Greek philosopher – 1st Century BCE

Zeno of Sidon (Ζήνων ὁ Σιδώνιος; c. 150 – c. 75 BC) was a Greek Epicurean philosopher from the Seleucid city of Sidon. His writings have not survived, but there are some epitomes of his lectures preserved among the writings of his pupil Philodemus.

==Life==
Zeno was born in the city of Sidon. He was a contemporary of Cicero, who heard him when at Athens.

He was sometimes termed the "leading Epicurean." (Coryphaeus Epicureorum) Cicero states that Zeno was contemptuous of other philosophers, and even called Socrates "the Attic Buffoon (scurram Atticum)." He was a disciple of Apollodorus, and Cicero and Diogenes Laërtius both describe him as an accurate and polished thinker.

==Philosophy==
Zeno held that happiness is not merely dependent upon present enjoyment and prosperity, but also on a reasonable expectation of their continuance and appreciation.

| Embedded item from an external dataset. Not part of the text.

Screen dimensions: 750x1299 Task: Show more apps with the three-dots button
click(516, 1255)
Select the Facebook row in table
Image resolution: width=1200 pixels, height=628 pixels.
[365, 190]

Zeno's writings have not survived, but among the charred papyrus remains at the Villa of the Papyri at Herculaneum, there is an Epitome of Conduct and Character from the Lectures of Zeno written by his pupil Philodemus. It contains the essays On Frank Criticism and On Anger.

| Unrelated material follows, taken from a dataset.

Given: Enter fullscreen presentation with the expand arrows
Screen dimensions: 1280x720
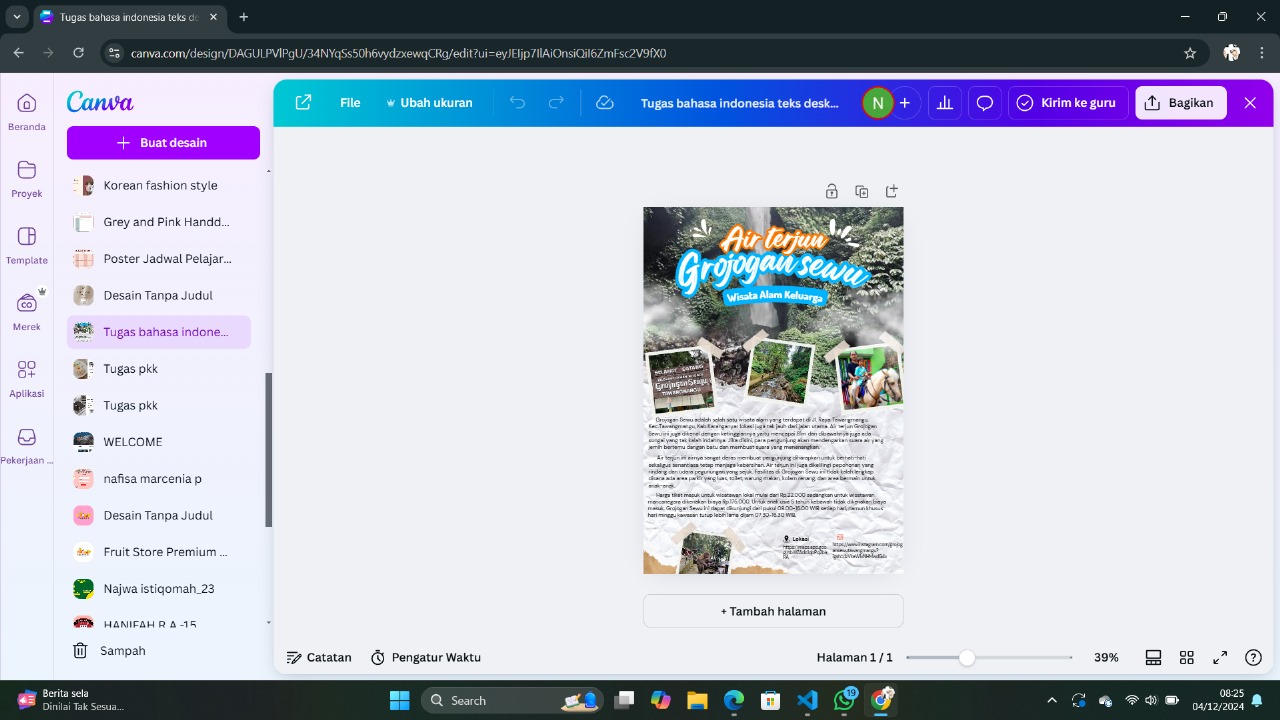Looking at the screenshot, I should coord(1219,657).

Zeno also studied the philosophy of mathematics based on the derivation of all knowledge from experience. He criticized Euclid, seeking to show that deductions from the fundamental principles (ἀρχαί) of geometry cannot, on their own, be proved:

[Some] admit the principles but deny that the propositions coming after the principles can be demonstrated unless they grant something that is not contained in the principles. This method of controversy was followed by Zeno of Sidon, who belonged to the school of Epicurus, and against whom Posidonius has written a whole book.